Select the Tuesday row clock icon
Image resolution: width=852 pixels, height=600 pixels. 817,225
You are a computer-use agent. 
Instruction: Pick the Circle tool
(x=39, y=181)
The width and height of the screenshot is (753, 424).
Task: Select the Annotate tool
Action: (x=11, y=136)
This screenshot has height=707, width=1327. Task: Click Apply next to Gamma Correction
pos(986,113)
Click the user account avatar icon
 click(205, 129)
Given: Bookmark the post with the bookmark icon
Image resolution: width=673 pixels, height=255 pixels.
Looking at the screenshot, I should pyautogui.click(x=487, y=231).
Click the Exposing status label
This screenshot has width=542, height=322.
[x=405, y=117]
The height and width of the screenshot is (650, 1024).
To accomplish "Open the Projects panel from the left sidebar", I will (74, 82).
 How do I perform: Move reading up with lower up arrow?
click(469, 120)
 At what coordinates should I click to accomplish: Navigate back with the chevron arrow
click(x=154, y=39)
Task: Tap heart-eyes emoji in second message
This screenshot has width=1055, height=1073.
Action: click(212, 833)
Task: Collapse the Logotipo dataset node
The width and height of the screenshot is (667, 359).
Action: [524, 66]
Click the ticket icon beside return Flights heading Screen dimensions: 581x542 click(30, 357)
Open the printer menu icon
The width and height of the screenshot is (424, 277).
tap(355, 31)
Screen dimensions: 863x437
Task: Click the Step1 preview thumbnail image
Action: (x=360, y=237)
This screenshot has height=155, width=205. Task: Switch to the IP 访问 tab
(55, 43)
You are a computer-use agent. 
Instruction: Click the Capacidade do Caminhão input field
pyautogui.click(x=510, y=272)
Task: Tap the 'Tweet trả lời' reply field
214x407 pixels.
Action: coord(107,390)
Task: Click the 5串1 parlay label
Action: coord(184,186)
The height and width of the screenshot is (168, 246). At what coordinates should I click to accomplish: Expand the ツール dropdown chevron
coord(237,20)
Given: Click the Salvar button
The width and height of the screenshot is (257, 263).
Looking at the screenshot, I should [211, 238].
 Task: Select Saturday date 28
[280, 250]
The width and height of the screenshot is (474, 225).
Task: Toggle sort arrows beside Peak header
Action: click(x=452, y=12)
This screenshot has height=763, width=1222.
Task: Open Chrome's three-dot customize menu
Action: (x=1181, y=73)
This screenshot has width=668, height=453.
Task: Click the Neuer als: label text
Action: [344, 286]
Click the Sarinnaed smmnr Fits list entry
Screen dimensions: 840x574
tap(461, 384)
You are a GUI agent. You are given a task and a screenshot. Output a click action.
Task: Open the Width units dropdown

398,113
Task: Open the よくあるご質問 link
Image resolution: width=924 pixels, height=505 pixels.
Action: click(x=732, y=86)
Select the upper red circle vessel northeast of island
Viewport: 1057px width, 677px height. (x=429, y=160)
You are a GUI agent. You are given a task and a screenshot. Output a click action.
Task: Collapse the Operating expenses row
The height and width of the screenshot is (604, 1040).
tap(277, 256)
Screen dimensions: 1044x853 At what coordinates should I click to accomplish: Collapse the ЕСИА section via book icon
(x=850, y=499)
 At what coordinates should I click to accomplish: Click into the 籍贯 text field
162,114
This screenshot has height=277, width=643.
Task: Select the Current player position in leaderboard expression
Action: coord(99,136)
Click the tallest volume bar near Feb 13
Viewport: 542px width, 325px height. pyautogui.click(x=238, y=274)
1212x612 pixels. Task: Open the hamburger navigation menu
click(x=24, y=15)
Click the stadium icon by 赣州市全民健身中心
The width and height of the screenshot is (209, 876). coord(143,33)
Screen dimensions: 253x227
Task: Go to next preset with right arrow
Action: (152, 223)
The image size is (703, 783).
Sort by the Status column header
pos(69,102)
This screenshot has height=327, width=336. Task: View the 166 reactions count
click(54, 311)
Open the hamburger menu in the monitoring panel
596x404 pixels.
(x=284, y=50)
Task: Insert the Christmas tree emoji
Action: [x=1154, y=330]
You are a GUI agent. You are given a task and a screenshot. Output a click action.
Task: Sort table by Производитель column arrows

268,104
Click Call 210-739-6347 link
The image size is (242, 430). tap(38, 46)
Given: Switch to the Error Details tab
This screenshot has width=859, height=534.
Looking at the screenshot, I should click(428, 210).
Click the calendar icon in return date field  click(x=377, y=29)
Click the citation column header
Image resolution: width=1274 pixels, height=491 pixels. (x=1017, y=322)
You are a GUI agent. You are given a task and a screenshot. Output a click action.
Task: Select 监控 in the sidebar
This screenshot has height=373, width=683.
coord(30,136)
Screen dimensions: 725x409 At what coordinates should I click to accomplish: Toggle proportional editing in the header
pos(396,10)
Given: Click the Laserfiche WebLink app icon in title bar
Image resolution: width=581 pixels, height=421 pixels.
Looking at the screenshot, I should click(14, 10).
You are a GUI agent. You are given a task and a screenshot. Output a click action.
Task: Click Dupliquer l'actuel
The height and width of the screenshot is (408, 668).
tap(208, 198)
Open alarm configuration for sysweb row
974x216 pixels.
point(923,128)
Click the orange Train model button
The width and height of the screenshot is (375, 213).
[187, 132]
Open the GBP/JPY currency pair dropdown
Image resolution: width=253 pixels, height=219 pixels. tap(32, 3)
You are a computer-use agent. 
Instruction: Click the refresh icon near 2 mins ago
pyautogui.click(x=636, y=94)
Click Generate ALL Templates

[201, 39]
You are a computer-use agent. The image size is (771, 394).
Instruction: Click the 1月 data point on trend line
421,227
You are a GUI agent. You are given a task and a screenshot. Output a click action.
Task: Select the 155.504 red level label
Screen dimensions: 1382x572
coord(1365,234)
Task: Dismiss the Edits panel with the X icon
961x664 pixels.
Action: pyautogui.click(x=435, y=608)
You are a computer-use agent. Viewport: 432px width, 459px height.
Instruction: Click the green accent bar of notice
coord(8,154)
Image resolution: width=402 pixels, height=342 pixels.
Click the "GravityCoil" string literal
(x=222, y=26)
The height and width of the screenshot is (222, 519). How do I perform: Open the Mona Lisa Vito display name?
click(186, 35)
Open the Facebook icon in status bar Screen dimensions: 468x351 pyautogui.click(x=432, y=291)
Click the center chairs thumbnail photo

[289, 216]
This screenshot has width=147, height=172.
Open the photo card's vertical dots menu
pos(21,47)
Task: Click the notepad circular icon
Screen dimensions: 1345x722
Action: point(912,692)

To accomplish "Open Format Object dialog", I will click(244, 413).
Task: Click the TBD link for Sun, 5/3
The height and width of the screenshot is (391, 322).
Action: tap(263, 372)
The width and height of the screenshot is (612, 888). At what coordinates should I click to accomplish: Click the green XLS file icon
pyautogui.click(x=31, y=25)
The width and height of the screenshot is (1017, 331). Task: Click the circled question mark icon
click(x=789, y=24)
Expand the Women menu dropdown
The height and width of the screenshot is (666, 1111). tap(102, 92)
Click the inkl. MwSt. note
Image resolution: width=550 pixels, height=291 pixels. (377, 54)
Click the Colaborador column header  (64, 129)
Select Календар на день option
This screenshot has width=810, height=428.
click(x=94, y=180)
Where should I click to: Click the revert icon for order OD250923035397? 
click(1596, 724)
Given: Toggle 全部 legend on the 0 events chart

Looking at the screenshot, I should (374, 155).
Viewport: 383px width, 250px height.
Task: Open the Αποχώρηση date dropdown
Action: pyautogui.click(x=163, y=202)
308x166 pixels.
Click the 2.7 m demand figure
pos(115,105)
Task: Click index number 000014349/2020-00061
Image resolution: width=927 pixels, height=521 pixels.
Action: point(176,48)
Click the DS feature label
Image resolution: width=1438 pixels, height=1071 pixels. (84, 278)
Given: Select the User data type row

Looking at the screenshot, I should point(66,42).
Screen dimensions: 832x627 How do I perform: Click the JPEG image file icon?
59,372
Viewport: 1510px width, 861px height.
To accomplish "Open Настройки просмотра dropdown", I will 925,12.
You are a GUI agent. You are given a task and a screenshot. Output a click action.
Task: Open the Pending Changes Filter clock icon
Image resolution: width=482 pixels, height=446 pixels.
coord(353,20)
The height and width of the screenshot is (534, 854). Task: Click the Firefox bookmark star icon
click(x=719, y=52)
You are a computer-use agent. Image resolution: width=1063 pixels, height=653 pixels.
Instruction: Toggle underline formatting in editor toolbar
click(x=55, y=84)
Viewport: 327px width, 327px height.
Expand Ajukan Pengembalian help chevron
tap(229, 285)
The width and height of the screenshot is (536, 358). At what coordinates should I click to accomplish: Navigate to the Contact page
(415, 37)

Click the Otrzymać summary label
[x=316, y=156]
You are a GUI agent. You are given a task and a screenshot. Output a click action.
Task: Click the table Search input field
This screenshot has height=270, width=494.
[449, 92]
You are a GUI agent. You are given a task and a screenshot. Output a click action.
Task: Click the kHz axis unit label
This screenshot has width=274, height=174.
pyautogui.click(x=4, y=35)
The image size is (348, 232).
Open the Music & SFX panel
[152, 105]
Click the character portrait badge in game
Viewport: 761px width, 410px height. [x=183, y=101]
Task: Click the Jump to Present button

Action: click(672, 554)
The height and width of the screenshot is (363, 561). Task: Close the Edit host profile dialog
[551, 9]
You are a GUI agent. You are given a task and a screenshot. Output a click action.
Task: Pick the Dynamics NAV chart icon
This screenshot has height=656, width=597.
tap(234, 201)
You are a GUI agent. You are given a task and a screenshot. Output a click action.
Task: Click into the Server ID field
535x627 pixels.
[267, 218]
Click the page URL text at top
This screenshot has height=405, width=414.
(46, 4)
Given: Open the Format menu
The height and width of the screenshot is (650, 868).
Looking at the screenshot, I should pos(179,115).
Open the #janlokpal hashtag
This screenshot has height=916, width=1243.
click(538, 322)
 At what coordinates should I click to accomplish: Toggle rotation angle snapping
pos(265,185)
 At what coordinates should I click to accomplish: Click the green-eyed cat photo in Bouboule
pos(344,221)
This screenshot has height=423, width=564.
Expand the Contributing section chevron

--------

- [ABOUT THIS EXERCISE]: Everything from the first line of the records above through the line containing "Open the printer menu icon" should be restated word for word; leave out all other lines.

- [ANSWER TO THIS PROBLEM]:
Select the Tuesday row clock icon
Image resolution: width=852 pixels, height=600 pixels. 817,225
You are a computer-use agent. 
Instruction: Pick the Circle tool
(x=39, y=181)
The width and height of the screenshot is (753, 424).
Task: Select the Annotate tool
Action: (x=11, y=136)
This screenshot has height=707, width=1327. Task: Click Apply next to Gamma Correction
pos(986,113)
Click the user account avatar icon
 click(205, 129)
Given: Bookmark the post with the bookmark icon
Image resolution: width=673 pixels, height=255 pixels.
Looking at the screenshot, I should pyautogui.click(x=487, y=231).
Click the Exposing status label
This screenshot has width=542, height=322.
[x=405, y=117]
The height and width of the screenshot is (650, 1024).
To accomplish "Open the Projects panel from the left sidebar", I will (74, 82).
 How do I perform: Move reading up with lower up arrow?
click(469, 120)
 At what coordinates should I click to accomplish: Navigate back with the chevron arrow
click(x=154, y=39)
Task: Tap heart-eyes emoji in second message
This screenshot has width=1055, height=1073.
Action: click(212, 833)
Task: Collapse the Logotipo dataset node
The width and height of the screenshot is (667, 359).
Action: [524, 66]
Click the ticket icon beside return Flights heading Screen dimensions: 581x542 click(30, 357)
Open the printer menu icon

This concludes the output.